My predictions on how the last 2 decisive games will play out, and the results from the model.Currently, there are 2 games left to be played in South America, on October 5th and 10th. Against all odds, Peru is in good shape this time around, and currently sits in 4th place. If the standings hold, Peru will qualify.
I’m providing a link to the Excel file at the end of the post, so you can predict your own results. Note that Get & Transform is available natively as part of Excel 2016 and Office 365 subscriptions. If you have Excel 2010 or Excel 2013, you can also take advantage of these capabilities by downloading the latest Power Query for Excel add-in.
Here is roughly how I put it together.
I sourced some raw data from Wikipedia with the scores from all the previous games. Since I’m not anticipating the historical scores changing, I simply copied the results from the site into the “Source Data” tab in Excel. However, if we had more games to go and I wanted the scores to update, I could have used the “From Web” connector. Since we are only 2 games away from the end, I don’t care too much about having a live connection to the website.
Of course, this data is super messy, so the first thing I did was to bring it into “Get & Transform” using the “From Table/Range” button in the “Data Tab”. Note the ribbon might look a little different depending on which version of Excel you have.
I cleaned the data by applying several transformations in the Query Editor, including removing columns and errors, splitting columns, joining tables, adding conditional columns, etc.. The result was a clean table with just the scores for each game (see below).
First set of transformations in the Query Editor
The fun part was building the logic for Points, Goals and tie breakers exclusively using Get & Transform. BTW - I know there are multiple ways of building this in Excel, and would love to see other approaches. The next challenge for myself will be to build the logic using PowerPivot and DAX.
At a high level, the logic that I built is as follows:
- Points: 3 points for a win, 1 point for a draw, 0 points for a loss
- If tied on points, use overall goal difference as the tie breaker
- If still tied, use overall goals scored as the tie breaker
Finally, I combined the historical results table with the score predictions table and brought the standings table back to the grid in Excel.
In the process of building this model, I also learned about the “Query Dependencies” view that quickly helped me visualize how all the steps and queries are interconnected (see below).
To access this view, while in the “Query Editor” click on the “Query Dependencies” button in the “View” Tab.

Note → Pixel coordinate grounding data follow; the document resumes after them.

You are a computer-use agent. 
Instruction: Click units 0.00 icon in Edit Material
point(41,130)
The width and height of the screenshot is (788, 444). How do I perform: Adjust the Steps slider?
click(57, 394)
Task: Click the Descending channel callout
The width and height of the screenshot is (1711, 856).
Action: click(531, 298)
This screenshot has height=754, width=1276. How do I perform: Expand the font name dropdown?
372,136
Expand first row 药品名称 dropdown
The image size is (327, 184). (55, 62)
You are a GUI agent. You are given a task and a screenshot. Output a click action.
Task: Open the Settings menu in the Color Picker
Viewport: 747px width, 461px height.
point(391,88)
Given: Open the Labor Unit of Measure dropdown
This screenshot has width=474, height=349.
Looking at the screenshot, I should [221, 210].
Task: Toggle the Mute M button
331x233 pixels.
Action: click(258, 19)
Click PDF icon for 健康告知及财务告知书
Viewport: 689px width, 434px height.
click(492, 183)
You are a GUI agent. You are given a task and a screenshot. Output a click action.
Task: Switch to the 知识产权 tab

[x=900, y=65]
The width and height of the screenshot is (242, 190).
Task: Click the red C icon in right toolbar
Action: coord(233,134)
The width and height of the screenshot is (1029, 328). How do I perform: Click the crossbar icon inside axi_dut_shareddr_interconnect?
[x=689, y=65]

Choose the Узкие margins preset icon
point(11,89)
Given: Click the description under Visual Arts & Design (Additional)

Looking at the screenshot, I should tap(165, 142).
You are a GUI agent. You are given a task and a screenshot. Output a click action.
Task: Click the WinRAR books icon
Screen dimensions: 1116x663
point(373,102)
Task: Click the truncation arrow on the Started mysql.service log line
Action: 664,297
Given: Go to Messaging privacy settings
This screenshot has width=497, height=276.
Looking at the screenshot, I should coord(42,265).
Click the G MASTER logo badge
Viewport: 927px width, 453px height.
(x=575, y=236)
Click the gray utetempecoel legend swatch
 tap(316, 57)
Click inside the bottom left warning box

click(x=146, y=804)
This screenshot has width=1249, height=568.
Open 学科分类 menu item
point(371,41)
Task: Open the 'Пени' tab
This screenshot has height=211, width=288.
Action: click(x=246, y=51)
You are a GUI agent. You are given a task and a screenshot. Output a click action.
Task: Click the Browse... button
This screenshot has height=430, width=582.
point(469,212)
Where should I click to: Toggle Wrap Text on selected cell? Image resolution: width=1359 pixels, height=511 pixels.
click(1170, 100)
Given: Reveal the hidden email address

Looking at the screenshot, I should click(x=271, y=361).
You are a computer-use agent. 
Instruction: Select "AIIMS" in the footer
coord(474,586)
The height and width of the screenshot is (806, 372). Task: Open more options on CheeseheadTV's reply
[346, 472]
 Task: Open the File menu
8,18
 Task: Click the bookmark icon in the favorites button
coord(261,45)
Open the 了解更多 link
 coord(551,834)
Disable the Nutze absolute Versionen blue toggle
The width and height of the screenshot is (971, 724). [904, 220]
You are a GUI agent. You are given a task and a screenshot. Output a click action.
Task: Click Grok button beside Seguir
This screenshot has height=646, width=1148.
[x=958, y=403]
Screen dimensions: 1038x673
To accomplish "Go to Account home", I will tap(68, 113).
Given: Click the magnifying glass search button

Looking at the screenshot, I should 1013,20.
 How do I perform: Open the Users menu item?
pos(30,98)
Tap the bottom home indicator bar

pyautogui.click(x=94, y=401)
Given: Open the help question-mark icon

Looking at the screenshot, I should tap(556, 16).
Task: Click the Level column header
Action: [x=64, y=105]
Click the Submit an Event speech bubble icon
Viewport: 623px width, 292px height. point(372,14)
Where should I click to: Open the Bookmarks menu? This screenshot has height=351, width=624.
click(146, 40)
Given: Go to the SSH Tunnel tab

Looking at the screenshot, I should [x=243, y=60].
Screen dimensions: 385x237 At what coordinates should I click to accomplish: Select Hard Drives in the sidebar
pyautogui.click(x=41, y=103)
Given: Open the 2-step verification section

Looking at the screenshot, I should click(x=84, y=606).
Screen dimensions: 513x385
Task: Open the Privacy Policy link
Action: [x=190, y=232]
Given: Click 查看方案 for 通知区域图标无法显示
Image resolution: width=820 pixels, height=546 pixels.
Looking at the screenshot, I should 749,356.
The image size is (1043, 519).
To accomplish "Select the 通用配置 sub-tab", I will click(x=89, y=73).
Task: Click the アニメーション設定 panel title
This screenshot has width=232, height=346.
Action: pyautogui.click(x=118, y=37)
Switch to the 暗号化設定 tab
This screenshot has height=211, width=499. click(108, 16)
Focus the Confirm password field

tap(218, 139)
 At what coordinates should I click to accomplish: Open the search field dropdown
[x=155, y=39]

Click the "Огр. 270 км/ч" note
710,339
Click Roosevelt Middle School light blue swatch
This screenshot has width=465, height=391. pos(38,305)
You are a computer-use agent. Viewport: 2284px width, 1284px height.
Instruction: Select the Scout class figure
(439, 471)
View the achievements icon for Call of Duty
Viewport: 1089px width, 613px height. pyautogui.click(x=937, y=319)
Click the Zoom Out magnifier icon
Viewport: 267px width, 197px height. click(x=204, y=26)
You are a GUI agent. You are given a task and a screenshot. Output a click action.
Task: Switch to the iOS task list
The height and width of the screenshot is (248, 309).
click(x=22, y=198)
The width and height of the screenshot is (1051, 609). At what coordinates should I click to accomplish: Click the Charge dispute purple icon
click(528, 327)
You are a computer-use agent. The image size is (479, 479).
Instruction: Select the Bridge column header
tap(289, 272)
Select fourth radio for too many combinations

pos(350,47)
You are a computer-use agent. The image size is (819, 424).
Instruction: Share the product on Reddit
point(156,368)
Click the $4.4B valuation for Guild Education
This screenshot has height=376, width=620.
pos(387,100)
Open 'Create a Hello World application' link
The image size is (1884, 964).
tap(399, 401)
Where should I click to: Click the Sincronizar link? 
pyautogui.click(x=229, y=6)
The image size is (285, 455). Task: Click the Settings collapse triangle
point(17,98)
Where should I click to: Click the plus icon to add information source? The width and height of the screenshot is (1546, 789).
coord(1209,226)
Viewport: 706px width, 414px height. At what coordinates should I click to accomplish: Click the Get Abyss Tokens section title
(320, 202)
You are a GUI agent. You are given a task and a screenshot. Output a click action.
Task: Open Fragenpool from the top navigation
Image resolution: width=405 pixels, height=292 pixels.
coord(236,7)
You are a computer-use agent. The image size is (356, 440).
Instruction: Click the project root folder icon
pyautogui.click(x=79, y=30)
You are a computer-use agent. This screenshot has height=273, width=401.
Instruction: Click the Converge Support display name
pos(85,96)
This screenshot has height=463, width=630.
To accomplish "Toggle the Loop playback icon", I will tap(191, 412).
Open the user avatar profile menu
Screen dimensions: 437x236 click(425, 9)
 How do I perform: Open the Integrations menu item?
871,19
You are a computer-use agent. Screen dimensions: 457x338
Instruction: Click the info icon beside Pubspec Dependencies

As promised, here is a link to my South American Qualifying spreadsheet for you to build your own predictions. Note that you might get prompted by a "Security Warning" in Excel, click "Enable Content" to proceed. If you want to see the details behind each of the queries, go to the “Data Tab> Get Data> Launch Query Editor”. If you want to predict your own scenarios and outcomes you can simply change the scores in the “Score Predictions” table, and click “Refresh All” in the Data Tab. This will update the standings table.
The next challenge will be to build the logic using Power Pivot and DAX.